ビンゴー・キッドの洋書日記

英米を中心に現代から古典まで、海外の作品を英語で読み、論評をくわえるブログです

Lydia Millet の “A Children's Bible”(1)

 Lydia Millet の "A Children's Bible"(2020)を読了。周知のとおり昨年の全米図書賞最終候補作で、ニューヨーク・タイムズ紙選年間ベスト5小説のひとつでもある。また P Prize. com の予想では、今年のピューリツァー賞「候補作」第3位にランクイン。さっそくレビューを書いておこう。 

A Children's Bible: A Novel (English Edition)
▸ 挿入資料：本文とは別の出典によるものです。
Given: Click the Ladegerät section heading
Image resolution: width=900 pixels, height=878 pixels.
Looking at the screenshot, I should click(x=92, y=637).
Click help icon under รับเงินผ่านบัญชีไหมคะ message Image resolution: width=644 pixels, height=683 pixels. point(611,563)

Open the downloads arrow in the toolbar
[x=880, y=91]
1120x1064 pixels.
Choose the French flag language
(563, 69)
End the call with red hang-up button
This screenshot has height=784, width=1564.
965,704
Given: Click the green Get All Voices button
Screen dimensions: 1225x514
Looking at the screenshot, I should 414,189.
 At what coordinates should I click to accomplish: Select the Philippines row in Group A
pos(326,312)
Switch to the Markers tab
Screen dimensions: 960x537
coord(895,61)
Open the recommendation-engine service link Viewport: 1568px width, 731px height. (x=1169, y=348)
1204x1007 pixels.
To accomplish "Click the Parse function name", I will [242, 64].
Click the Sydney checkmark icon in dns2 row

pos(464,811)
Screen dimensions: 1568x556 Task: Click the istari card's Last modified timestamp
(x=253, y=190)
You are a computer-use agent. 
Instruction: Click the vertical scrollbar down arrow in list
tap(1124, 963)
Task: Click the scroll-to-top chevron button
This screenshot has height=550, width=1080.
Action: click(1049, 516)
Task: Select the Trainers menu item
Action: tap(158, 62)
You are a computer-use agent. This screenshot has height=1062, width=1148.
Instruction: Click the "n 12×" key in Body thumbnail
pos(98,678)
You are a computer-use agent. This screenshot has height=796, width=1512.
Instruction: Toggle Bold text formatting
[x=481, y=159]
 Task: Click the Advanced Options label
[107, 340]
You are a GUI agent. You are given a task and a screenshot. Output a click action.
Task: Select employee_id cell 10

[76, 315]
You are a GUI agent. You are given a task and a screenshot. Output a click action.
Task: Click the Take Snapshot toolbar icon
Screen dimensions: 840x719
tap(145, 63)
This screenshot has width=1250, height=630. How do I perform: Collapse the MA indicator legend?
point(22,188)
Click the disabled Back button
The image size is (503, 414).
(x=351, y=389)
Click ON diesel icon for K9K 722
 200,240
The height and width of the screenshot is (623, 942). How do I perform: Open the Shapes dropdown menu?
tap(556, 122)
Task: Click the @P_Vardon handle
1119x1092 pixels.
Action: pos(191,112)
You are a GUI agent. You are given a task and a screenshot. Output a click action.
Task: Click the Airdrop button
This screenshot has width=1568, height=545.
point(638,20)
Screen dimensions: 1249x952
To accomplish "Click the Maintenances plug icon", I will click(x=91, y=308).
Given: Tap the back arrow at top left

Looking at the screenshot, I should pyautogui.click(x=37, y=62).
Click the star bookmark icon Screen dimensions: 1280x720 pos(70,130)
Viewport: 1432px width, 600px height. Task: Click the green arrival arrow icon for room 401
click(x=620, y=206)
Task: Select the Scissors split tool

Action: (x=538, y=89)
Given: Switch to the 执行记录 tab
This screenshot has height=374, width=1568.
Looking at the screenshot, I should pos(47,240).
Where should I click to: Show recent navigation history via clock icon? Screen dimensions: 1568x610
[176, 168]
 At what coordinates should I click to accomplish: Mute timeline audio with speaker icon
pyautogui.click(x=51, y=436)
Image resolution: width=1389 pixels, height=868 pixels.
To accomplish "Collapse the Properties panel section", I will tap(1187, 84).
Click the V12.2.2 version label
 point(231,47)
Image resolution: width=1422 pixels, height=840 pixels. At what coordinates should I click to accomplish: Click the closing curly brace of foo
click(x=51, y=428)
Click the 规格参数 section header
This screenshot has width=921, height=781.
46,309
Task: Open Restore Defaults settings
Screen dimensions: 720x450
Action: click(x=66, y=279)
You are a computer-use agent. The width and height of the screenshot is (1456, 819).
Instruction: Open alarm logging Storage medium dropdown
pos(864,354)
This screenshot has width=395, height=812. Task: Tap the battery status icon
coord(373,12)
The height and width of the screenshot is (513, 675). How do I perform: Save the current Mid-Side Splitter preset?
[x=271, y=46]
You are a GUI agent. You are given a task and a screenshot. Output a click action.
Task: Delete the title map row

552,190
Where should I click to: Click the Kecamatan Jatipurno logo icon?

A Children's Bible: A Novel (English Edition)

 

[☆☆★★★] 大人たちが自信と気概をうしない責任を放棄したとき、いまだ成長過程にあり、完全には自治能力のない若い世代に、はたして未来はあるのだろうか。本書は、そんな実際に起こりうる破滅的状況を描いた近未来SFである。「夏休みのパラダイスが一転、地獄の日々に」という大筋で、語り手は十代の娘イヴ。タイトルどおり、失楽園や大洪水、「ヨハネの黙示録」で描かれた終末の世界など、おおむね聖書に沿った物語が展開。イヴたち少年少女は、子どもに無関心な親たちと希薄な関係にあり、ハリケーンの襲来をきっかけに独力でサバイバルをしいられる。武装集団の登場で一気に緊張が高まるが、この集団、映画『マッドマックス』ほどには凶悪でなく、白ける。一事が万事、本書の「破滅的状況」は上の一瞬を除いて緊迫感に乏しい。このテンションの低さは天変地異や第三者によるものではなく、そもそもだれひとり、生存の根拠たるべき強固な意志や価値観を示さないからだ。ゆえにそこには「希薄な関係」しかなく、対立もドラマも生まれない。結末で希望の光が見えるのはひとつの救いだが、この希望も具体性に欠ける。そうした状況こそ、まさに「終末の世界」なのかもしれない。